History of Fauvism
The Beginning: Inspirations
Henri Matisse, who was considered the leader of Les Fauves, rejected the traditional renditions of three-dimensional space promoted by the Impressionists before him, and instead discovered a new way to portray it with image layers and colour movements. He developed the style after experimenting with various Post-Impressionistic approaches shown by Paul Gauguin and Vincent van Gogh, as well as Neo-Impressionistic techniques shown by Georges Seurat. Dynamic swirls of colours seen in Van Gogh's later works in combination with Seurat's and Signac's pointillism technique can be seen in most of Les Fauves' paintings.

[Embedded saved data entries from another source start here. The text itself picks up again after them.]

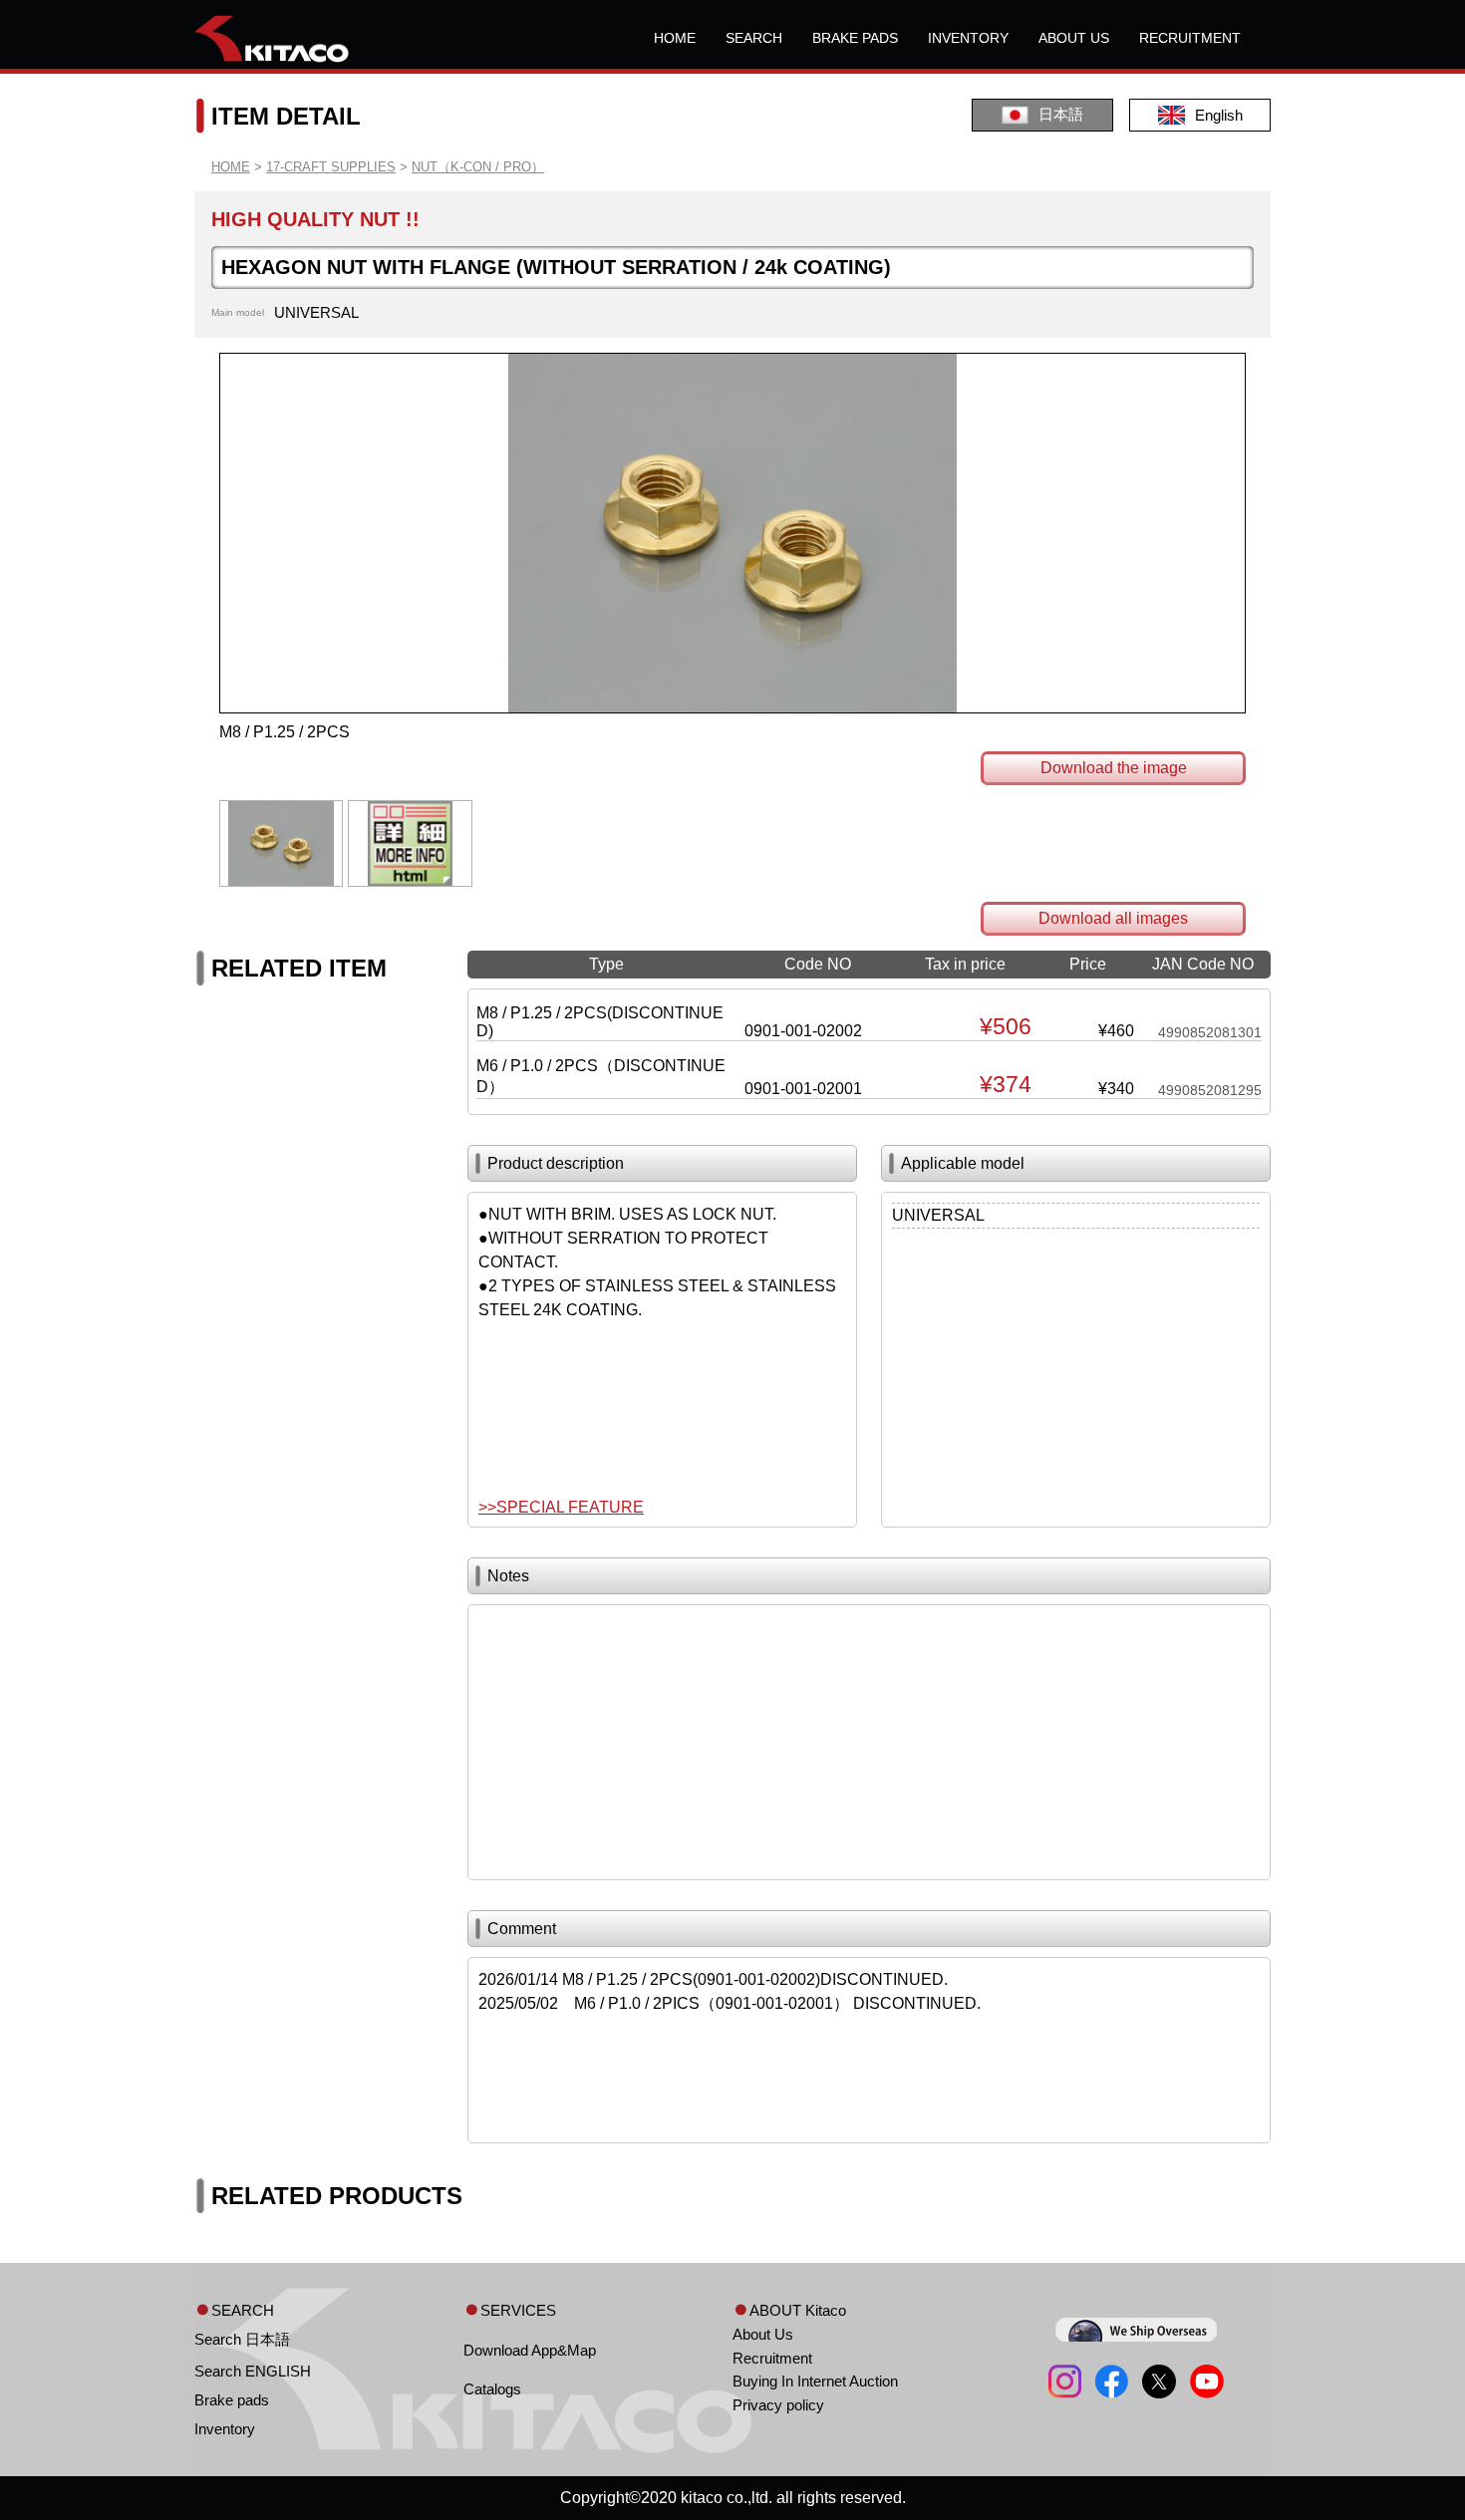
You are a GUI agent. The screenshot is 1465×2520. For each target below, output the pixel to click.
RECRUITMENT (1190, 38)
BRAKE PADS (855, 38)
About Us (762, 2334)
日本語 (1060, 114)
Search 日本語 (242, 2339)
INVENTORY (968, 38)
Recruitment (772, 2358)
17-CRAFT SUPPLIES (331, 166)
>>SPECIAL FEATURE (561, 1507)
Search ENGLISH (252, 2371)
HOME (675, 38)
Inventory (224, 2428)
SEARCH (754, 38)
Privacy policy (778, 2404)
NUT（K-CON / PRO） (478, 166)
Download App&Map (529, 2350)
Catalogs (492, 2388)
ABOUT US (1073, 38)
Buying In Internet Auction (815, 2381)
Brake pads (231, 2399)
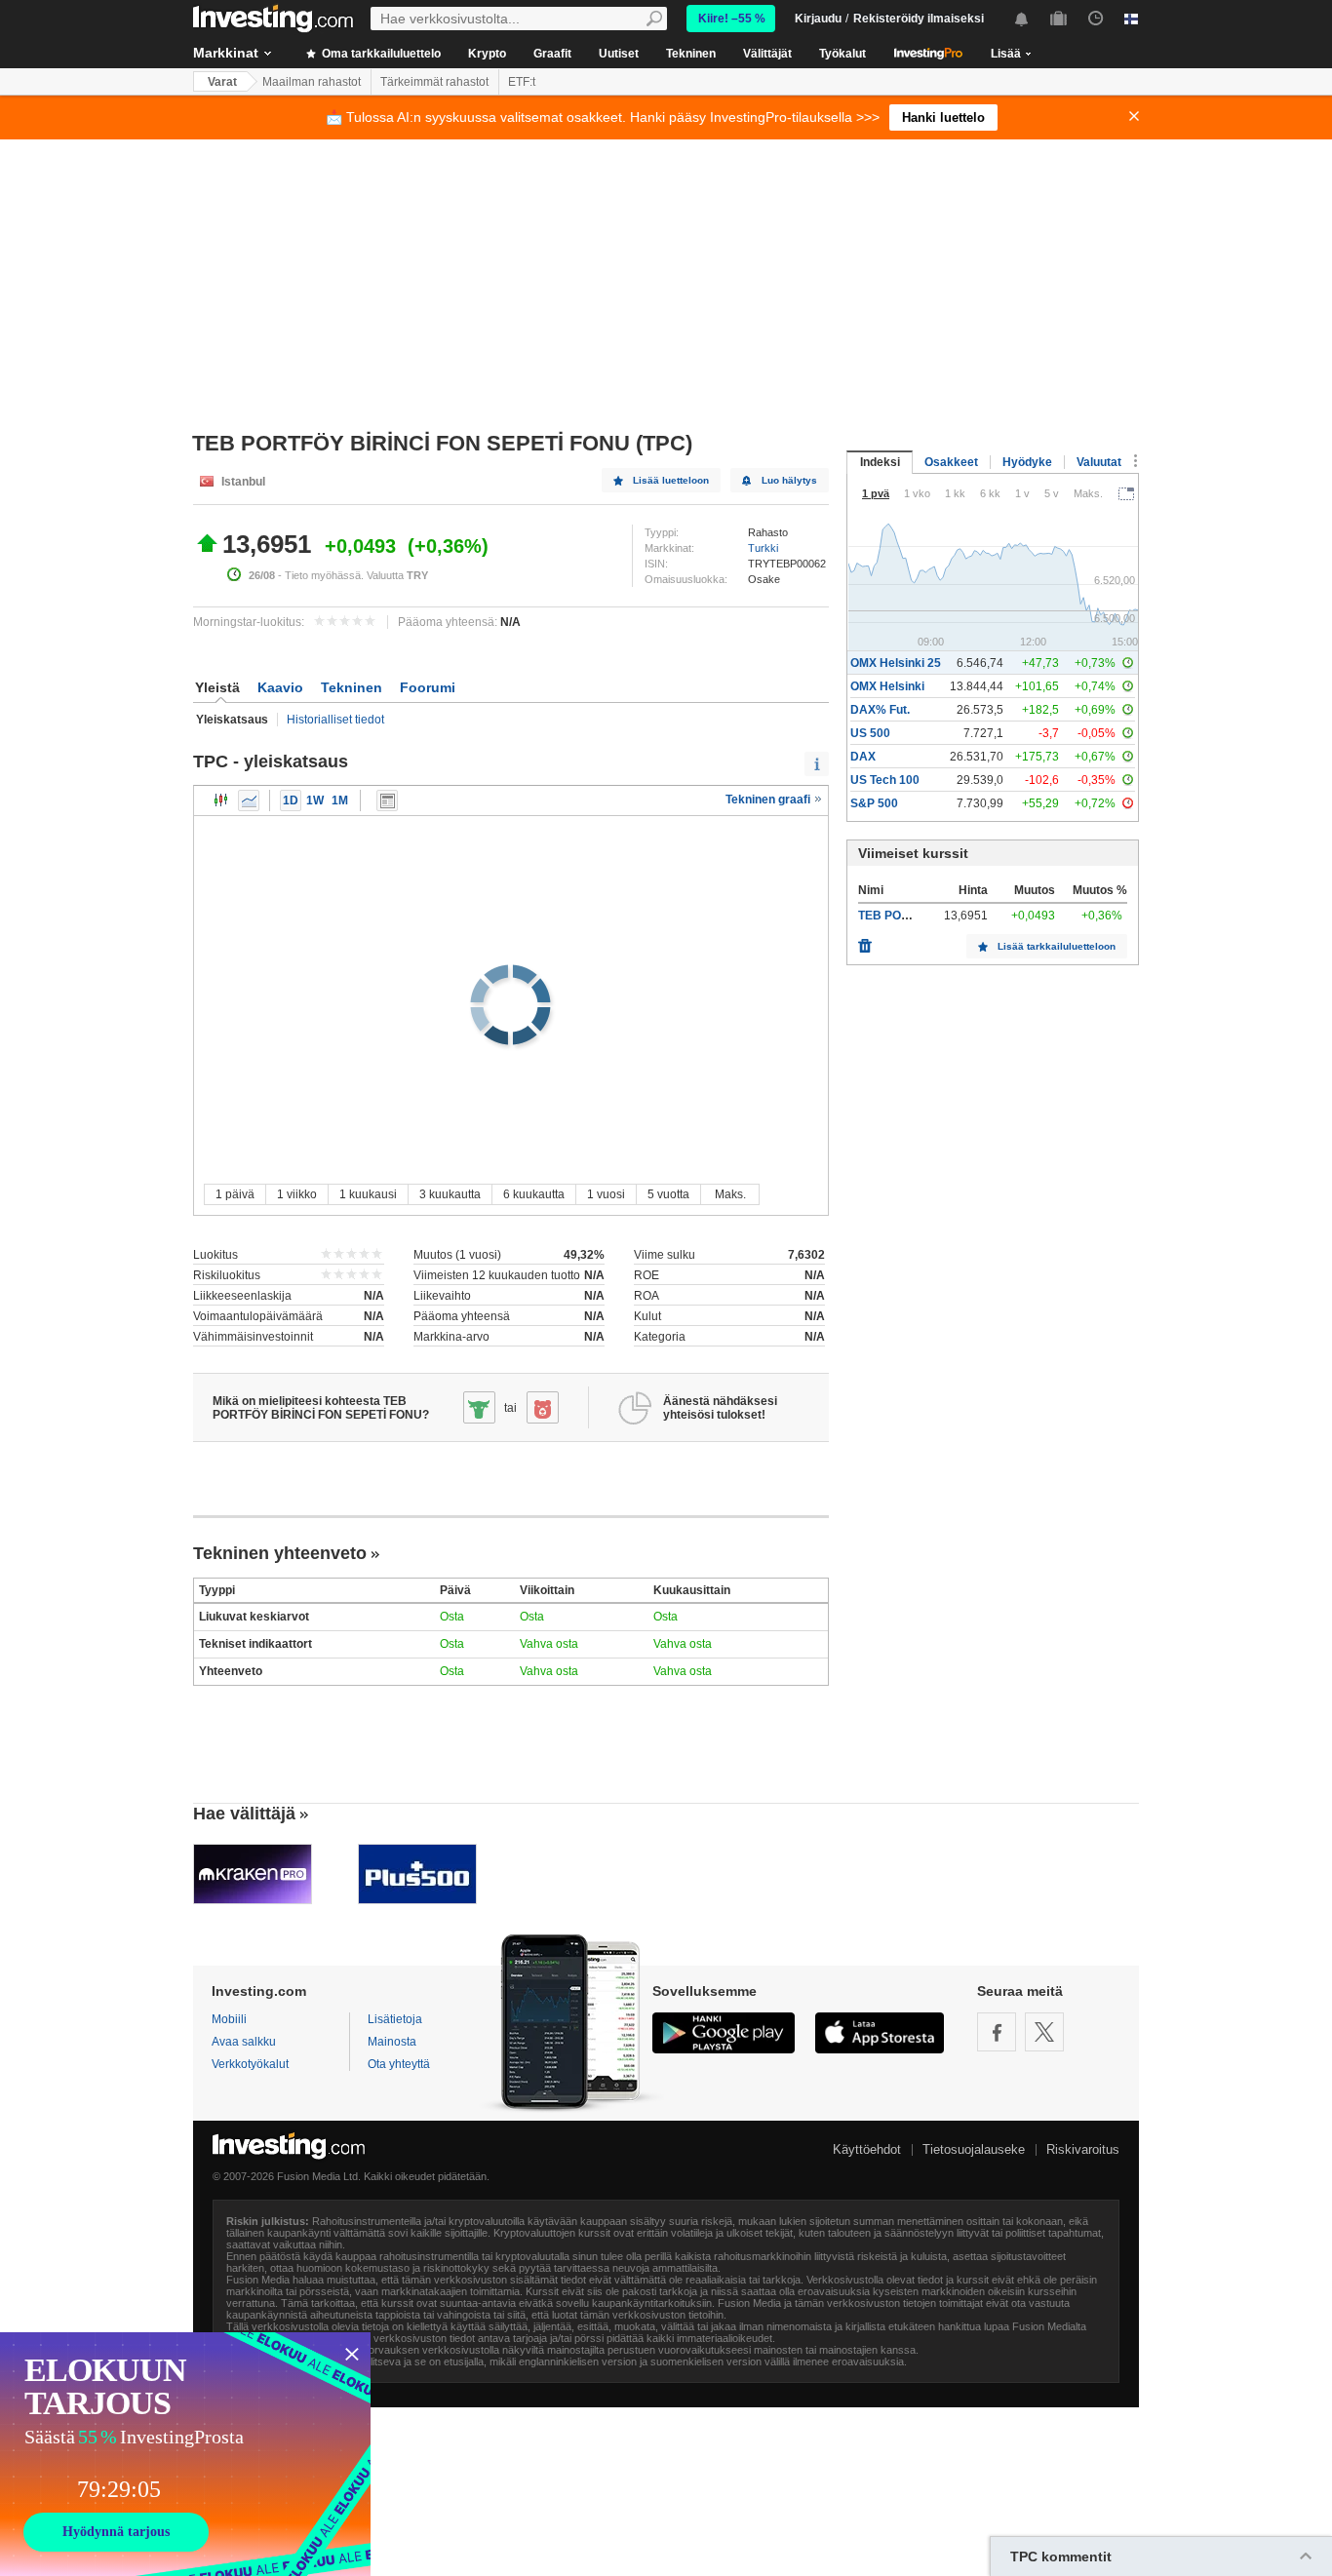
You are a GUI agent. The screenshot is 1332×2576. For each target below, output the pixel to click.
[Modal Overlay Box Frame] (185, 2454)
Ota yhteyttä (399, 2064)
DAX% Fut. (880, 710)
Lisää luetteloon (671, 480)
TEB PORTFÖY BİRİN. (918, 915)
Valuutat (1099, 462)
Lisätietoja (395, 2019)
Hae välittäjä (244, 1813)
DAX (863, 756)
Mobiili (229, 2019)
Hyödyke (1027, 462)
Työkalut (842, 53)
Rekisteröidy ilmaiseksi (918, 18)
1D (290, 800)
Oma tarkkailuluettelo (380, 53)
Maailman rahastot (311, 82)
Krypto (487, 53)
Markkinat (225, 52)
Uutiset (619, 53)
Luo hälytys (789, 480)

André Derain, who had attended school with Matisse in 1898–1899, and Maurice de Vlaminck, who was Derain’s friend, shared Matisse’s interest in the expressive nature of colours. Vlaminck further embraced Fauve style after seeing Van Gogh's works at the Salon des Indépendants in the spring of 1905 in Collioure, alongside Fauvist paintings produced by Derain and Matisse.
First Exhibition: The 1905 Salon d'Automne
Matisse, Derain, and Vlaminck exhibited together later in 1905 at the annual Salon d’Automne. Derain’s Fauvist paintings translated every tone of a landscape into pure colour, which he applied with short, forceful brushstrokes, whilst the agitated swirls of intense colour in Vlaminck’s works were heavily inspired by the expressive power of Vincent van Gogh (Encyclopaedia Britannica, 2016).
Art critic Louis Vauxcelles was one of the attendees to the exhibition and it was him who coined the movement's term as it is known today, when he called the painters Les Fauves, meaning wild beasts, due to the expressive and according to him violent nature of the paintings. Some of the paintings exhibited by The Fauves during Salon d’Automne are featured here on USEUM, such as Matisse's Woman with a Hat, and Derain's The Drying Sails.
For many artists who adopted similar approach, Fauvism became a stepping stone for future developments in their style. By 1908 most of the main artists in the group had moved away from the expressive nature of fauvism.
One of fauvism’s founders, André Derain, adopted a more conventional neoclassical style seen in his work titled The Table. Others who were also part of The Fauves enjoyed further success with their style developments. Georges Braque went on to develop cubism with Pablo Picasso, whilst Henri Matisse continued to use the distinctive fauvist traits of bright emotive colours, with simpler shapes and more symbolist approach throughout his career.